And, you know, on a 1 hand, I I fully understand that because I think, you know, in this day and age, I think having proprietary access to data is a linchpin to maintaining a competitive edge as a business. But at the same time, I don't think that's true for all data. I think in addition to a company having proprietary data, there is plenty of data where, the fragments of data by themselves are not enough to create value for any, you know, owners of fragments and where data commons, across a bunch of businesses can unlock value for everybody, grow the pie, if you will, for everybody. And in addition, you know, to that, you know, that having that data commons layer could actually even augment, the proprietary data that some businesses might have. But in in order for us to get there, I I really do think it ties back to this concept of, 1, mechanically, can you create liquidity in a sense that can we actually move data around and make it accessible and ease easily, attainable? But other, do we do we have an an ability to create the incentive layer? Right? The ability to, motivate, and bring marketplace dynamics into this data ecosystem so that people want to trade data and exchange data.
[00:06:55] Unknown:
Yeah. 1 of the common discussions is around the concept of data capital or data is the new oil where in order to be able to benefit from the data that's being amassed, You need to be able to refine it into additional data products, and there's actually a really interesting, article I read a little while ago about some of the ways that Google Maps has been able to take that refinement to create the products such as all of the, area of interest information that they have in their mapping. So I'll add a link to that in the show notes. But I'm wondering if you have any thoughts or examples of the types of data that you envision as being foundational to multiple organizations that you would want to see consolidated into a data commons and some of the problem domains that they might be applicable to?
[00:07:43] Unknown:
Yeah. I I think there's tons, and I'll just sit on, you know, a couple here. You know, 1 I think is health data in general. I think, right now, there's a lot of outsized interest in the idea of personal health or precision medicine. And part of, what's driving that is the rise of genomics and the ability to do low cost sequencing. But, you know, what's interesting to me is precision medicine really only becomes a reality if you're able to unify data. Right? It's this weird, it's it's almost ironic. In order to have a precise understanding of a person's, you know, health disposition, you actually have to have broad, understanding human population data in order to train against, in order to make those sorts of discoveries.

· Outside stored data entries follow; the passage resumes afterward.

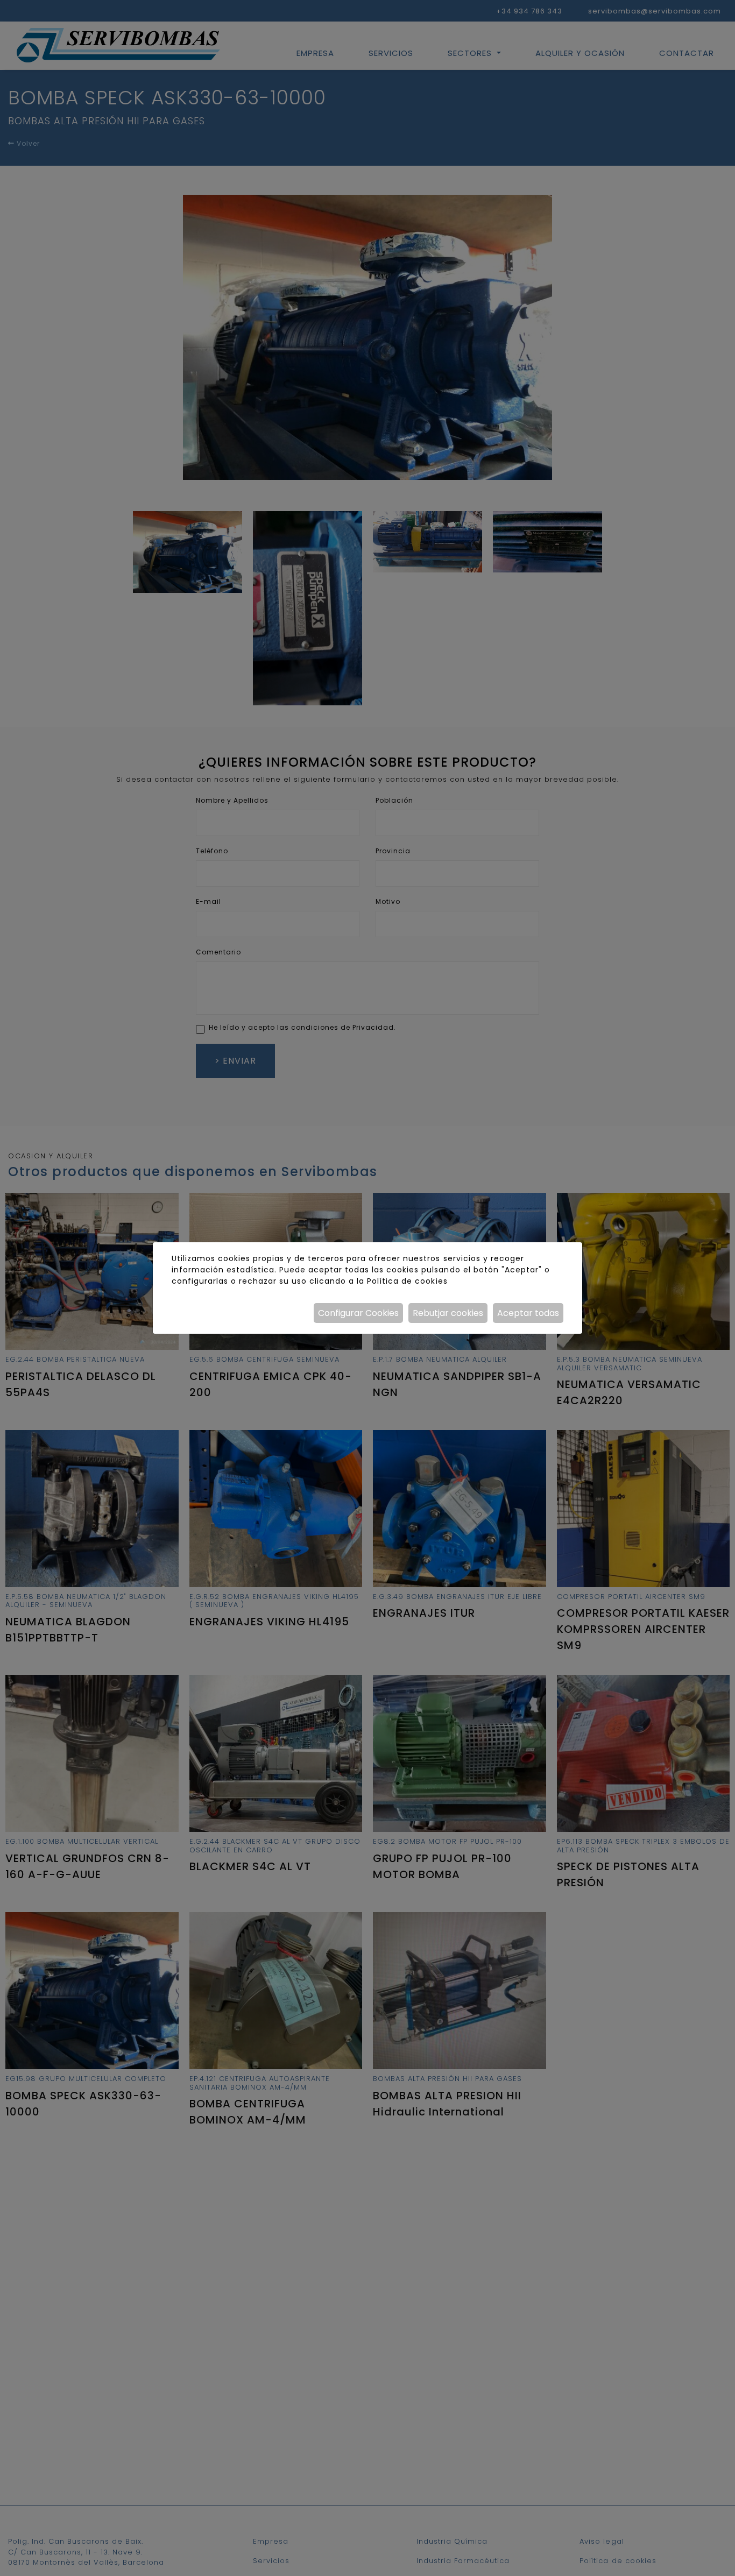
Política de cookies (407, 1281)
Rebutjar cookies (448, 1313)
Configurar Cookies (358, 1313)
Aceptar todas (528, 1313)
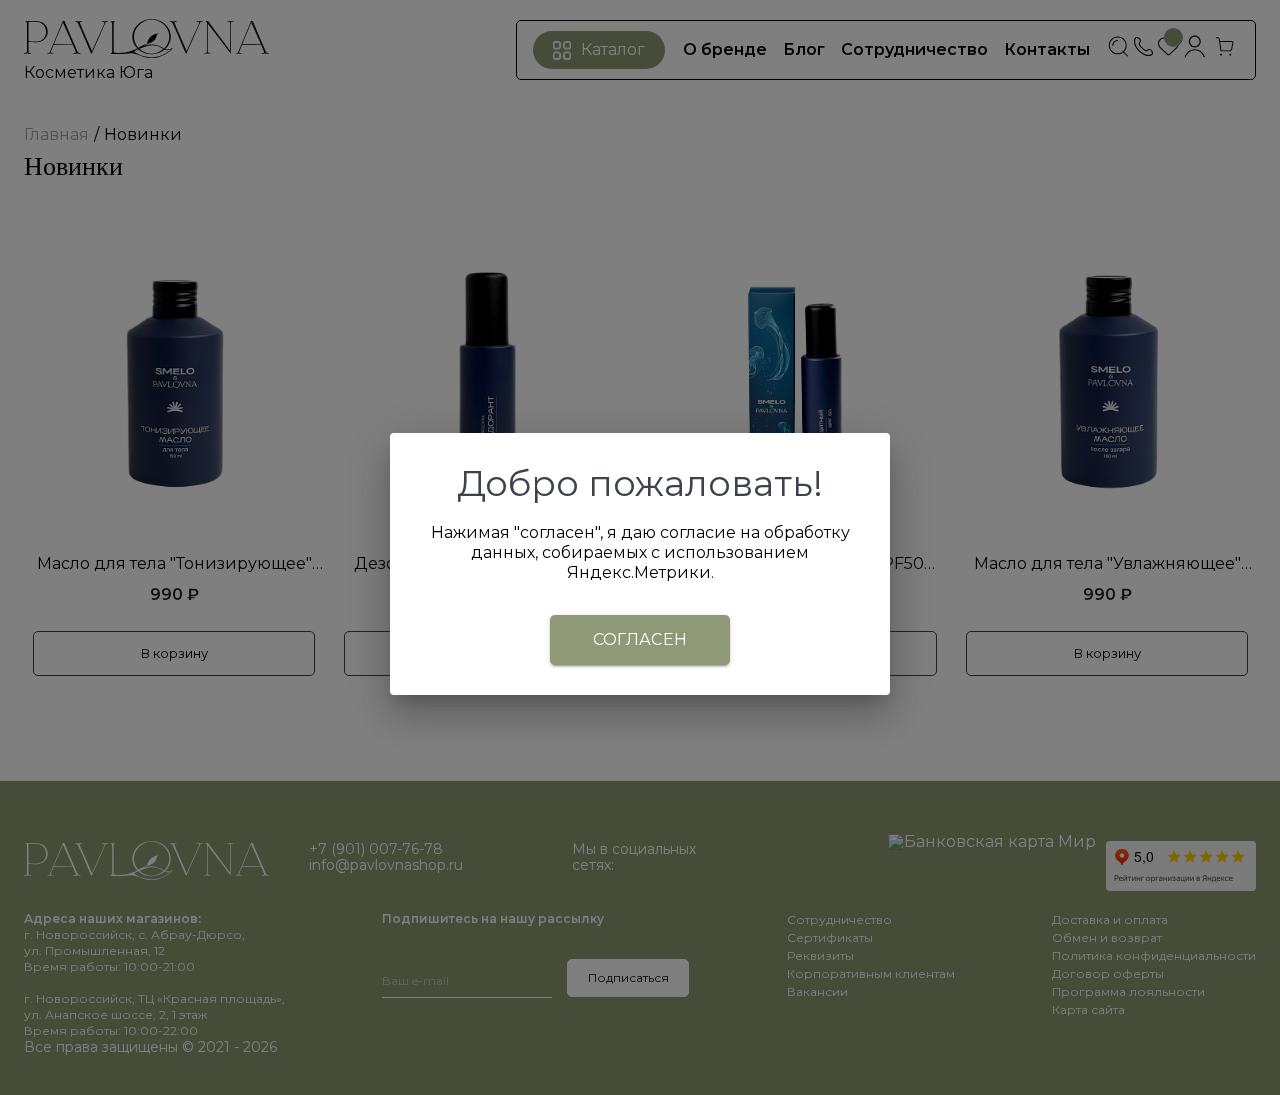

And, you know, that's 1 form of data commons that I think would actually unlock, all sorts of new products, whether they're drugs or otherwise, or even just wellness products, as well as maybe even creating new industries. But to get there, again, you need to kinda get to that basic foundation of having enough access to enough critical density of genomics data, as well as phenomics data to to make that possible. And then on top of that, I still think, you know, whether you're a life science company, biopharma pharmaceuticals company, a, biotech company, a wellness company of any other kind, you can still have your own kind of proprietary, datasets that you you build on top of those data commons, and let let that kind of data commons, unlock unlock discovery of your own dataset, right, within your own dataset. You know, other things I think about, you know, beyond health care is just what what are the kinds of data that if they were publicly crowdsourced and publicly available would just create a lot of, value for everybody by helping them contextualize whatever it is that they're working on. Right? So let's let's use another example of, let's say weather data. Right? Like, weather weather data should not be something that's proprietary yet. If it was, something that was a public good and publicly shareable, it can enable a lot of industries. Right? Whether it's, farming and agriculture or whatever or whatever else. And then the last thing I would actually put out there too is, even just the notion of having the ability to have publicly accessible training data for AI.
And, you know, that that might sound funny or or a little bit kinda idealistic, but, you know, I can give a very concrete example of that. I mean, if you think about what ImageNet and some of these other datasets have been able to do to help kinda spur innovation and results in that field, you know, then you gotta wonder, well, what if I can have, you know, the ImageNet for all sorts of other data types. Right? Whether it's for autonomous vehicles or, natural language or whatever else. Right? So, you know, all these sorts of datasets, if you're able to create public repos, to make them available for people to, you know, train off of. I just think that can unlock tremendous progress, on an academic level, on a research level, but also on an enterprise level as well too.
[00:10:37] Unknown:
1 of the things that I was most curious about when I was reading your article is the idea of the different types of organizational and technical structures that can be built around this idea of a data commons. And so 1 of the most obvious is the idea of open datasets, which are proliferating as the storage capacity for those datasets becomes more accessible and less expensive and also as there becomes a greater awareness of and push for it. But you also call out some other additional structures such as having a, sort of federated dataset. I'm wondering if you can just talk about some of the different ways that these common datasets can be structured, both from the business side, the organize organizational side, as well as from the technical level of how the data is actually located and accessed?
[00:11:31] Unknown:
Yeah. So I think, it's a great question. I think there's certainly a lot of different models for sharing data. And, you know, the way I break it down, there are kind of 3 buckets, but even within those buckets, there are so many different, permutations of how you how you share or exchange data. You know? But, largely, I do think there are 3 categories that capture it. I think 1, there's just the open data movement where the idea here is that we, you know, collect data, crowdsource it, obtain it however we do, and we publicly contribute it, to the Internet for public consumption. And I think it's fascinating because, you know, I think that kind of behavior and sentiment is, very additive, and unlocks a lot of value for everyone, when they try to get that data. I mean, think about how many times you've just kind of gone on Google and snagged a a free photo that, people contributed and hopefully, you know you know, had a Creative Commons licensing for, you know, and used it for for a project of your own. Right?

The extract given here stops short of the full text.